By 1900, there was a growing demand for good roads. Roads that extended a short distance were built in the United States to give farmers access to the railroads, which hauled farm products. The first freeway was completed in 1921 in the Grunewald, a forest area in Berlin, Germany. This road, which was 6 miles (10 kilometers) long, served as a route for suburban commuters and as a race track. Italy soon began building freeways. In 1925, the United States adopted its system of numbering highways, which was suggested by Wisconsin highway engineer A. R. Hirst in 1917.

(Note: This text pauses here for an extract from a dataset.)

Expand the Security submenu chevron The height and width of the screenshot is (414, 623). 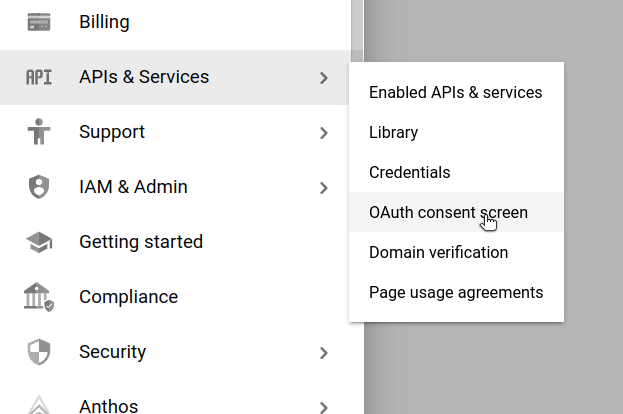323,352
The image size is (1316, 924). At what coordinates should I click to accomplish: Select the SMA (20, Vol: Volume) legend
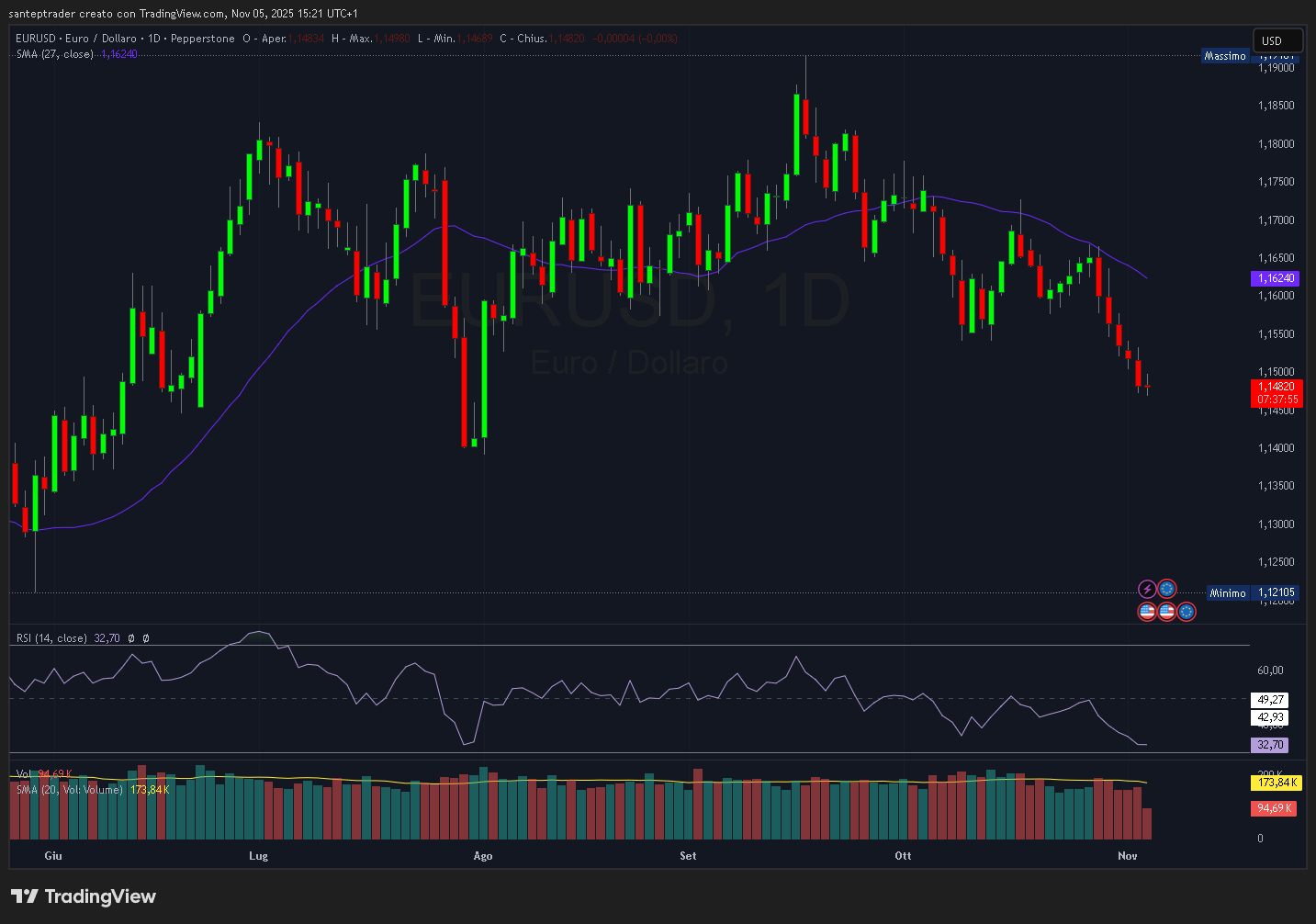(69, 790)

In 1934, Germany began building its Autobahn (expressway) system. This extensive system featured divided highways, grade-separated interchanges, and well-designed service areas. A section of the Pennsylvania Turnpike, the first U.S. freeway, opened in 1940. This section ran from Middlesex (near Carlisle) to Irwin. In California, the Arroyo Seco Parkway opened in 1940 between Pasadena and Los Angeles. This and similar roads opened new suburban areas to development, and population often grew quickly where freeways were built. Few other highways were built from the Great Depression of the 1930’s until the end of World War II in 1945. After the war, road construction in industrialized countries increased, as more and more families purchased automobiles.
In the 1950’s, many United States industry and civic groups joined in supporting highway improvement programs. The major work on the U.S. federal interstate highway system began in 1956. This system became part of the National Highway System in 1995.
The governments of many of the developing nations of Africa and Asia have begun modernization and industrialization programs that include the building of new roads. Industrialized nations continue to improve and expand their road systems. Engineers today continue to seek ways of increasing highway safety through better construction. They also seek to improve traffic flow by using computers to help plan road systems.